Block milik Jack Dorsey baru saja meluncurkan platform kolaborasi yang memperlakukan agen AI bukan sekadar autocomplete canggih, melainkan seperti rekan kerja sungguhan, lengkap dengan identitas dan tanda tangan kriptografis mereka sendiri. Platform ini bernama Buzz, dan bertujuan menggantikan tumpukan alat Slack, GitHub, dan alat AI apa pun yang saat ini Anda salin-tempelkan promptnya dengan selotip.
Ini dia masalahnya: Buzz bukan sekadar aplikasi obrolan kantor biasa dengan bot AI yang ditambahkan. Ia dibangun sepenuhnya di atas protokol Nostr, lapisan pesan terdesentralisasi yang telah lama didukung oleh Dorsey. Setiap pesan, setiap komit, dan setiap output yang dihasilkan AI ditandatangani secara kriptografis. Artinya, Anda benar-benar dapat memverifikasi siapa, atau apa, yang menghasilkan suatu karya.
Apa yang sebenarnya dilakukan Buzz
Pada intinya, Buzz menggabungkan tiga hal yang saat ini dikelola tim melalui aplikasi terpisah: obrolan real-time, hosting repositori Git, dan integrasi agen AI multi-model. Sudut pandang agen AI adalah di mana hal-hal menjadi benar-benar menarik. Alih-alih terhubung ke satu penyedia AI saja, Buzz mendukung beberapa model termasuk Claude Code dan OpenAI Codex. Setiap agen AI mendapatkan identitas kriptografis unik dalam sistem, memungkinkannya menandatangani karyanya sendiri dan mempertahankan otoritas independen. Dalam bahasa Inggris: ketika AI menulis kode atau menyusun dokumen di Buzz, ada catatan yang dapat diverifikasi dan tidak dapat diubah bahwa AI yang melakukannya, bukan manusia yang berpura-pura menulisnya pada jam 2 pagi.
Platform ini tersedia sebagai aplikasi desktop gratis di macOS, Windows, dan Linux, dengan opsi yang di-host dapat diakses di buzz.xyz. Organisasi juga dapat meng-host instance Buzz mereka sendiri, artinya mereka tidak perlu bergantung pada server Block sama sekali. Seluruh kode sumber dipublikasikan di bawah lisensi Apache 2.0.
Taruhan Dorsey pada Nostr kembali ke titik awal
Keputusan Block untuk membangun Buzz di Nostr bukanlah pilihan arsitektur sembarangan. Dorsey telah menjadi salah satu pendukung paling terlihat dari Nostr, menyumbangkan 14 BTC untuk pengembangan protokol ini pada tahun 2022. Nostr adalah protokol terdesentralisasi untuk pesan yang ditandatangani dan penanganan peristiwa, awalnya dirancang sebagai lapisan jejaring sosial yang tahan sensor, dengan dasar kriptografi yang membuatnya sangat cocok untuk kolaborasi perusahaan. Setiap peristiwa di Nostr ditandatangani oleh sepasang kunci, yang berarti otentisitas tertanam dalam protokol, bukan ditambahkan setelahnya.

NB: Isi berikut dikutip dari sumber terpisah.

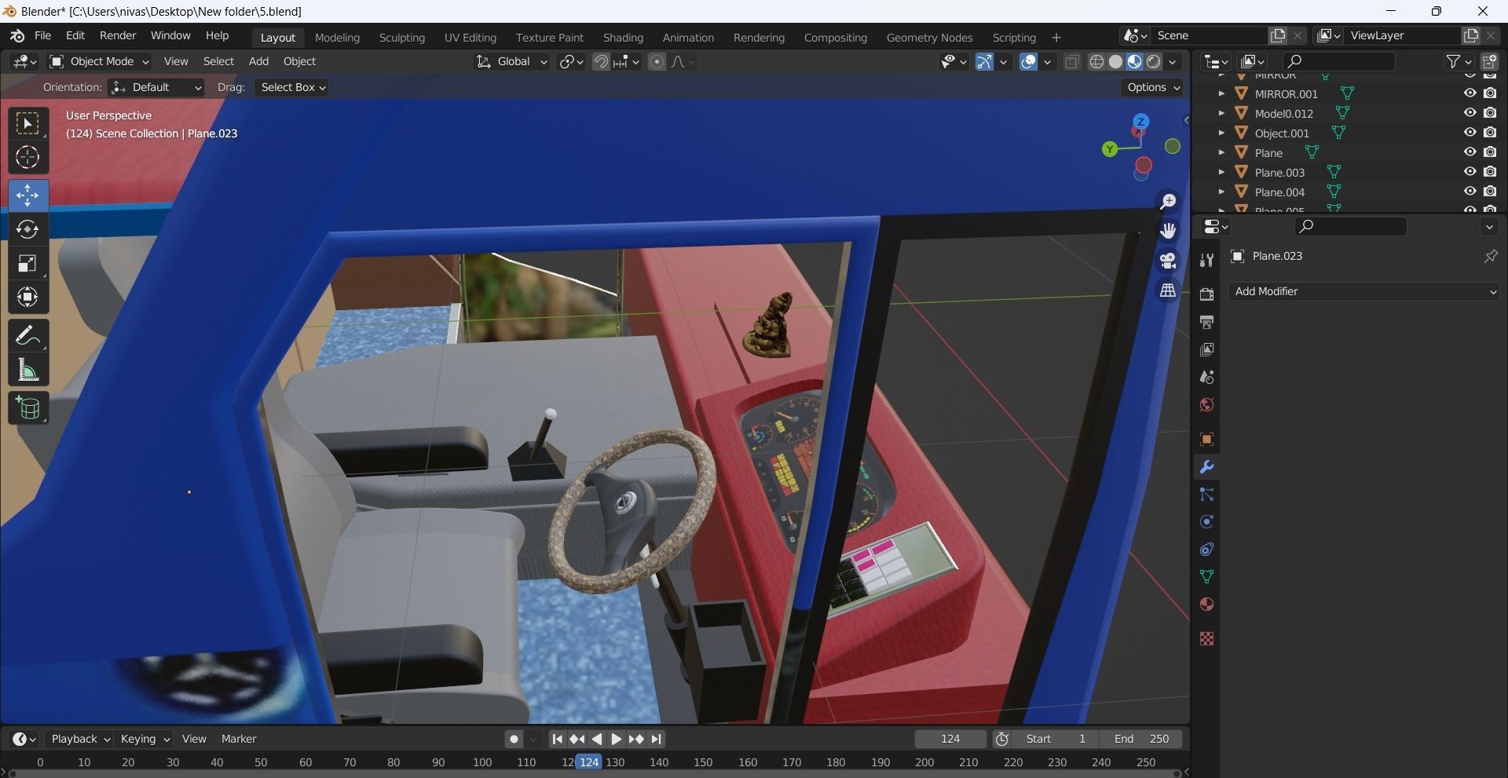1508x778 pixels.
Task: Click the Add Cube tool
Action: pyautogui.click(x=27, y=408)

Inspirasi untuk Buzz dikabarkan berasal dari tantangan yang dialami tim akibat penggunaan AI yang terpisah-pisah. Pergantian konteks antara aplikasi chat, repositori kode, dan berbagai alat AI menciptakan apa yang disebut proyek sebagai hilangnya riwayat keputusan. Buzz bertujuan berfungsi sebagai "mind koloni" bagi tim, dengan menyimpan seluruh konteks, baik yang dihasilkan manusia maupun AI, dalam satu ruang kerja yang terpadu.
Satu hal yang tidak ada: tidak ada token mata uang kripto atau struktur tata kelola yang terkait dengan Buzz. Block menempatkan ini sebagai alat produktivitas, bukan sebagai upaya Web3 dengan ekonomi token spekulatif yang ditambahkan di atasnya.

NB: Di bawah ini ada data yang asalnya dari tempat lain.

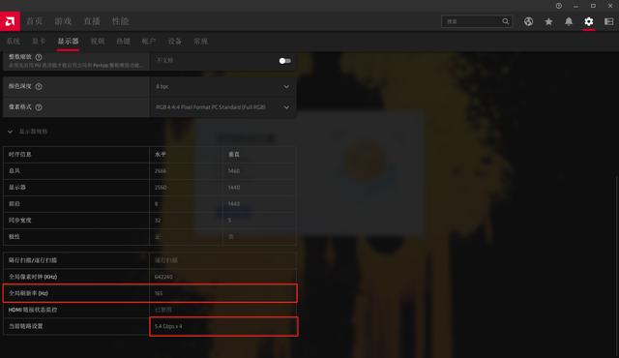Open the settings gear icon
The width and height of the screenshot is (619, 358).
click(x=589, y=21)
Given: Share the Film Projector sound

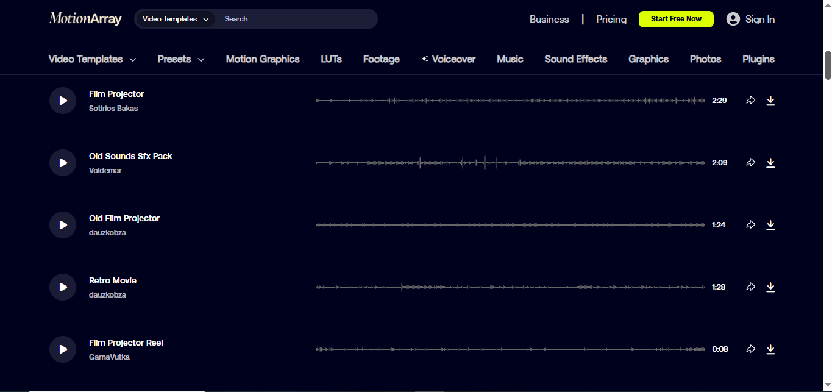Looking at the screenshot, I should coord(750,100).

Apa artinya ini bagi para investor dan pasar secara luas
Dampak kompetitifnya nyata. Slack, yang dimiliki oleh Salesforce, dan GitHub, yang dimiliki oleh Microsoft, adalah pemain mapan dengan basis pelanggan perusahaan yang sangat besar. Pendekatan kriptografis Buzz dalam manajemen agen AI menciptakan jejak audit yang tidak dimiliki oleh sebagian besar alat perusahaan, di mana setiap agen menerima identitas berbasis Nostr sendiri dengan izin spesifik.

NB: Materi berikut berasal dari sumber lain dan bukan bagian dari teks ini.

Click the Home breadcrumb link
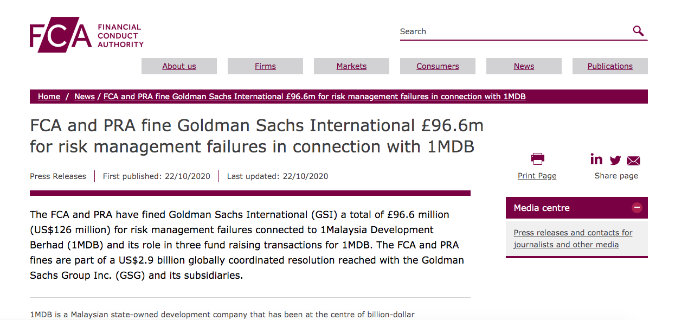Screen dimensions: 675x320 pos(49,97)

Investor yang memantau ruang perangkat lunak perusahaan harus memperhatikan kemampuan self-hosting. Organisasi yang ragu-ragu untuk mengirimkan kode dan percakapan propietaris melalui server pihak ketiga kini memiliki opsi open-source yang memungkinkan mereka menyimpan semuanya di dalam negeri.